(Stored items from a collection)
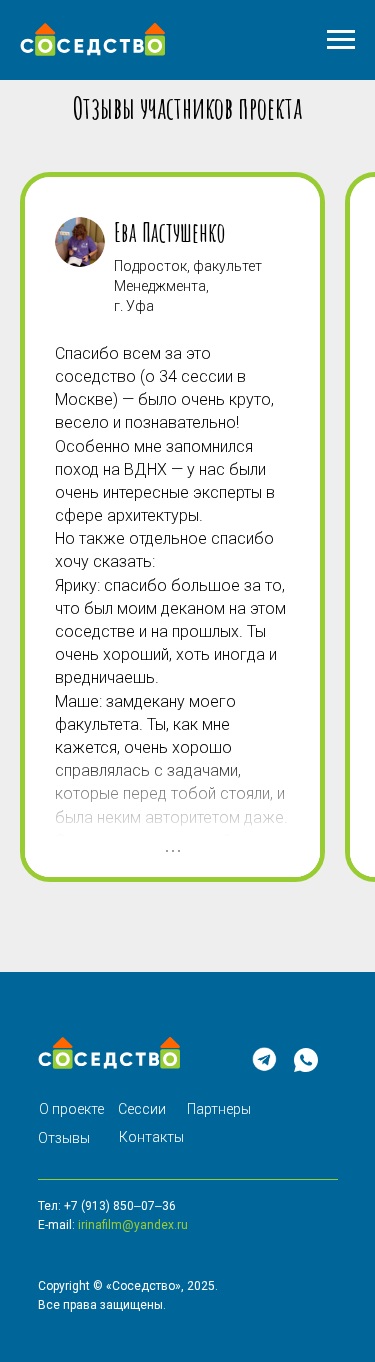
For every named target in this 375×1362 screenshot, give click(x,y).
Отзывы (64, 1138)
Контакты (151, 1137)
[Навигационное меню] (341, 40)
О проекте (71, 1109)
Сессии (142, 1109)
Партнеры (219, 1109)
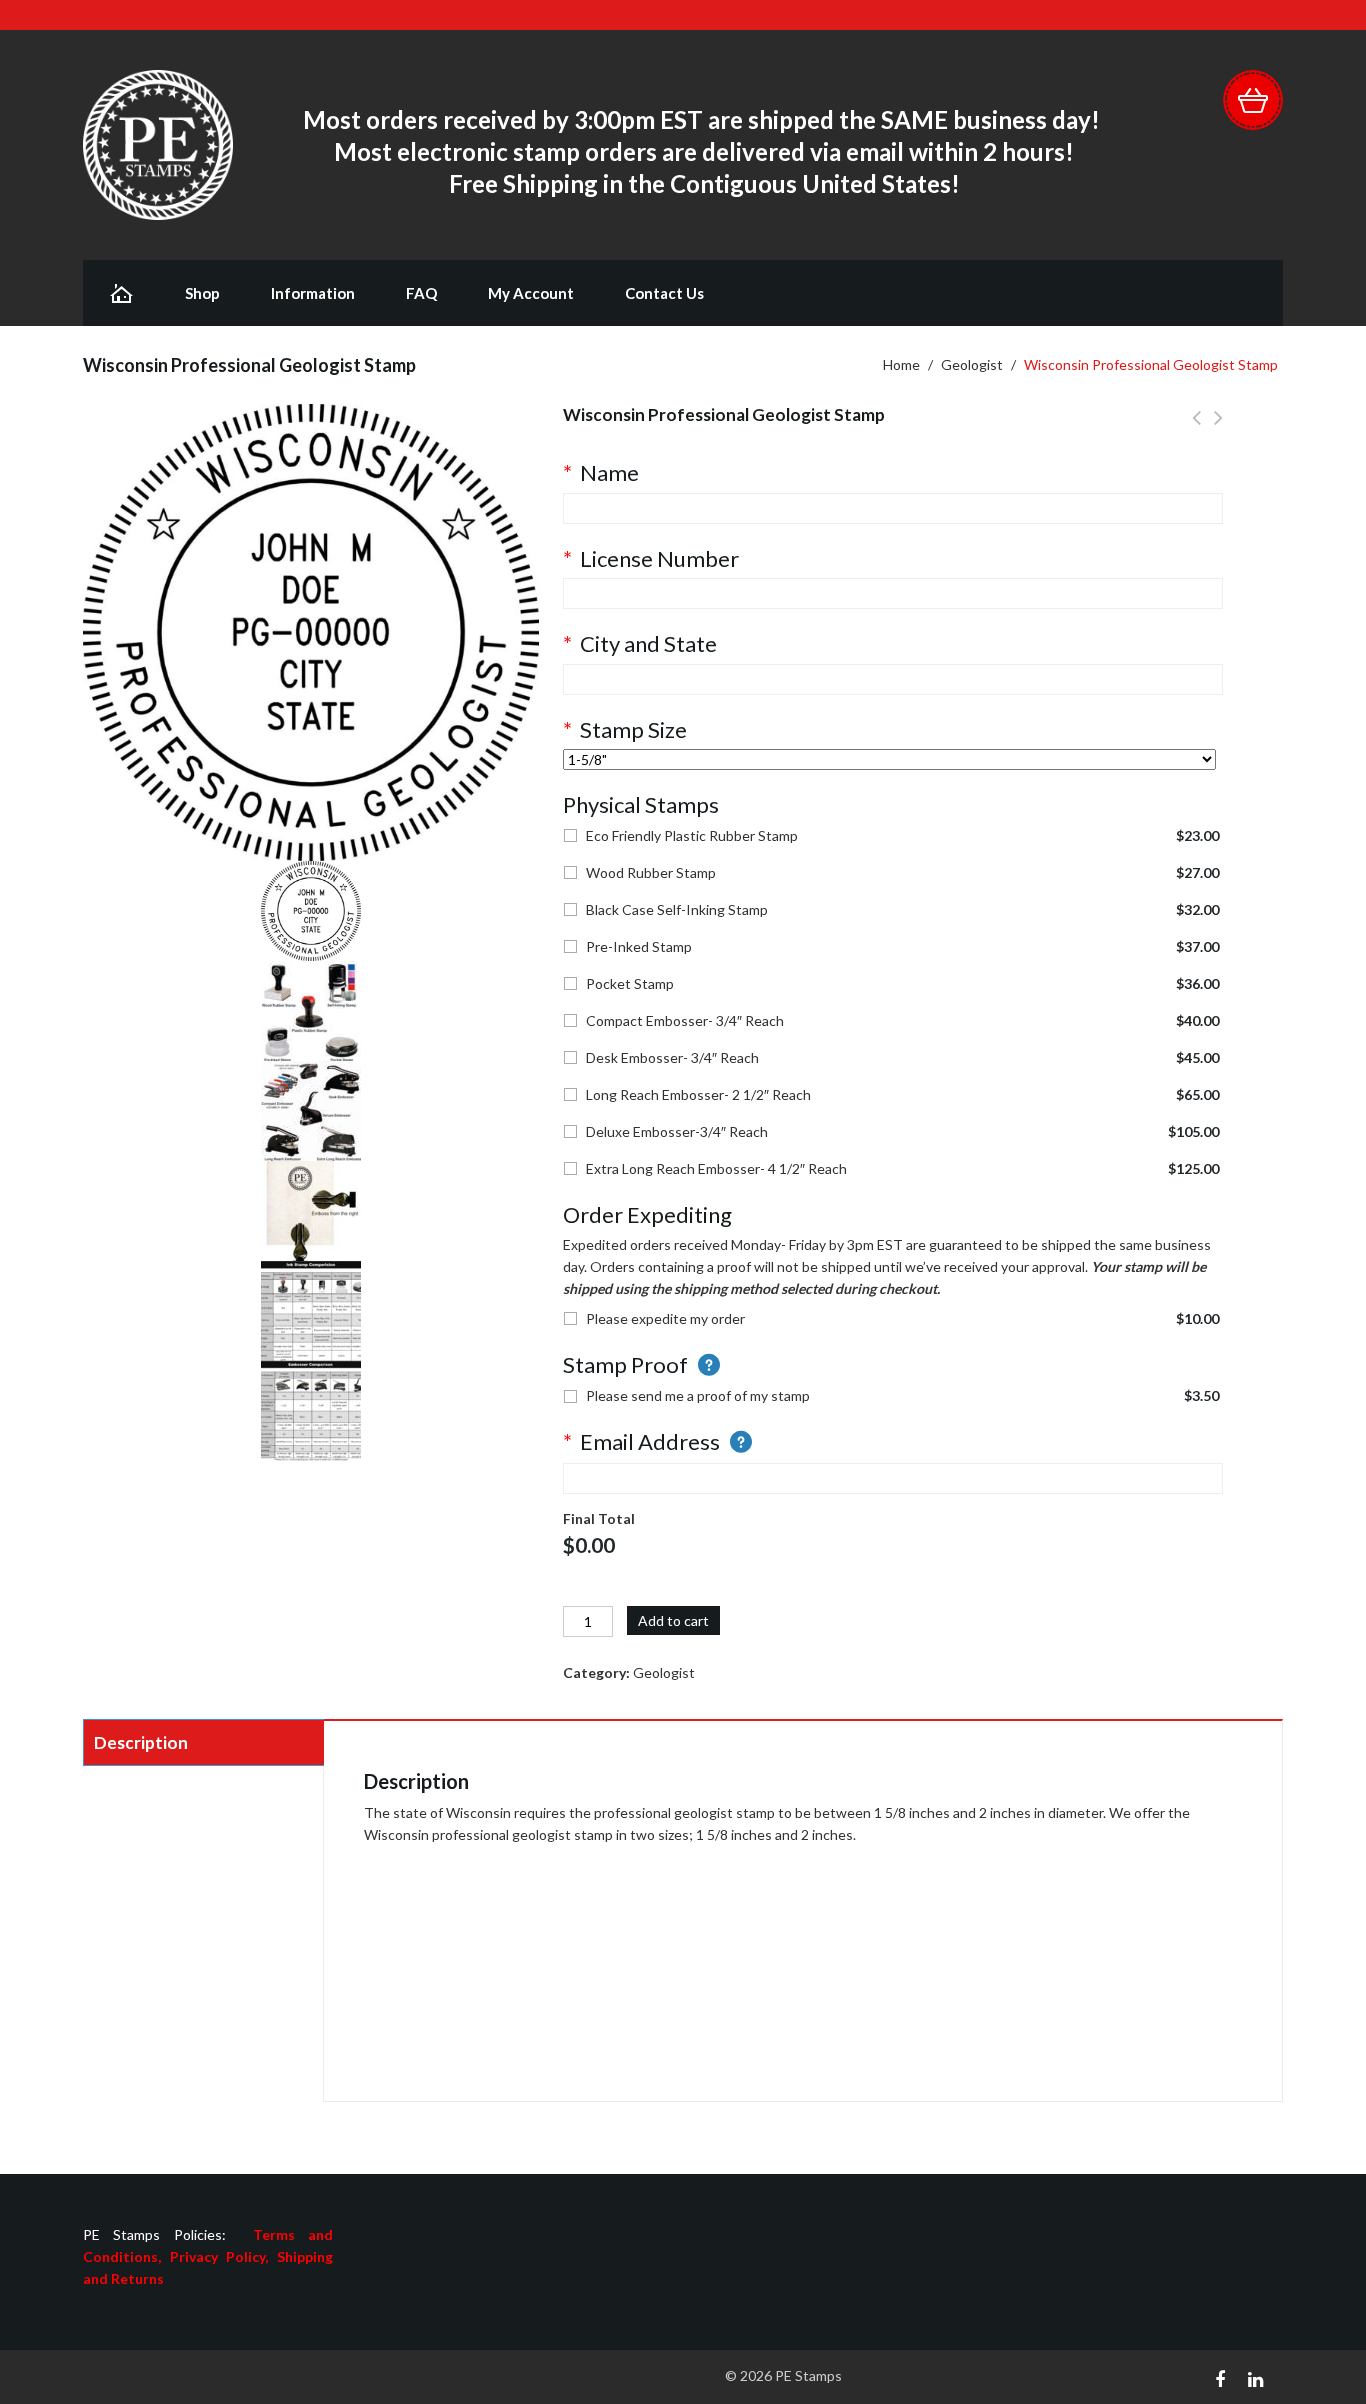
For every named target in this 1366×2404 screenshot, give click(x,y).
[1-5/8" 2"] (889, 759)
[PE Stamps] (158, 143)
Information (313, 293)
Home (901, 364)
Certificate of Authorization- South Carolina (1196, 429)
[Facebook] (1220, 2377)
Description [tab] (141, 1742)
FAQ (421, 293)
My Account (531, 293)
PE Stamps (808, 2375)
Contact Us (664, 293)
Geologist (972, 364)
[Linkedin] (1255, 2377)
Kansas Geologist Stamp (1218, 429)
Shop (202, 293)
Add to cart (673, 1620)
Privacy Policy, (223, 2256)
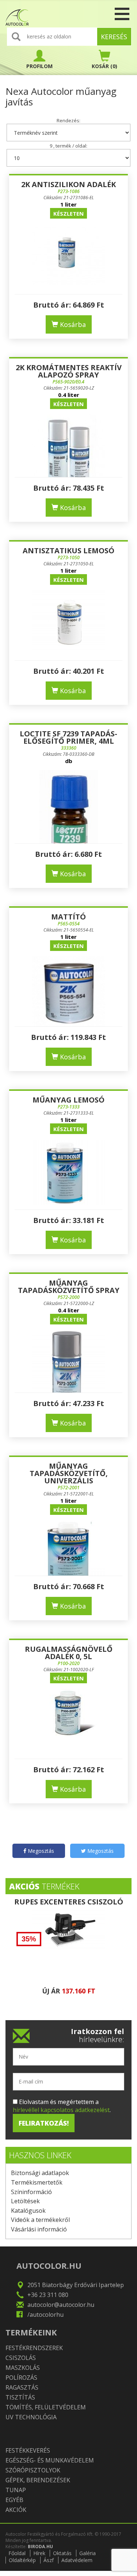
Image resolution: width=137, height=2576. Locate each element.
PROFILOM (39, 66)
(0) (104, 66)
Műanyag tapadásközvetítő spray (68, 1286)
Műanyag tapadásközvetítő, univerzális (69, 1473)
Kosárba (72, 324)
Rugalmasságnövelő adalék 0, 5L (69, 1652)
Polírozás (21, 2378)
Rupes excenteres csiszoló (68, 1902)
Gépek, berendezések (37, 2480)
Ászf (48, 2560)
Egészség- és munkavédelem (49, 2460)
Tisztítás (20, 2397)
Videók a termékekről (40, 2220)
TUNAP (15, 2490)
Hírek (39, 2553)
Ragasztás (21, 2387)
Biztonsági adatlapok (40, 2173)
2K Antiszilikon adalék (68, 184)
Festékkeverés (27, 2450)
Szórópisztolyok (32, 2470)
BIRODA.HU (40, 2546)
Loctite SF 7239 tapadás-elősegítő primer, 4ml (68, 737)
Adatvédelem (76, 2560)
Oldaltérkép (22, 2560)
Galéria (87, 2553)
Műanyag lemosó (68, 1100)
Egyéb (14, 2500)
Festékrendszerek (34, 2348)
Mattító (68, 917)
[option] (68, 1951)
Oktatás (62, 2553)
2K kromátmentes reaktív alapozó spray (69, 371)
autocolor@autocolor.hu (60, 2305)
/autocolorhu (45, 2315)
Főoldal (17, 2553)
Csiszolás (20, 2358)
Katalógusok (28, 2211)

Task instructions: Where a line above contains the string "screenshot", tally it, then give the number alone.

Completed task: 2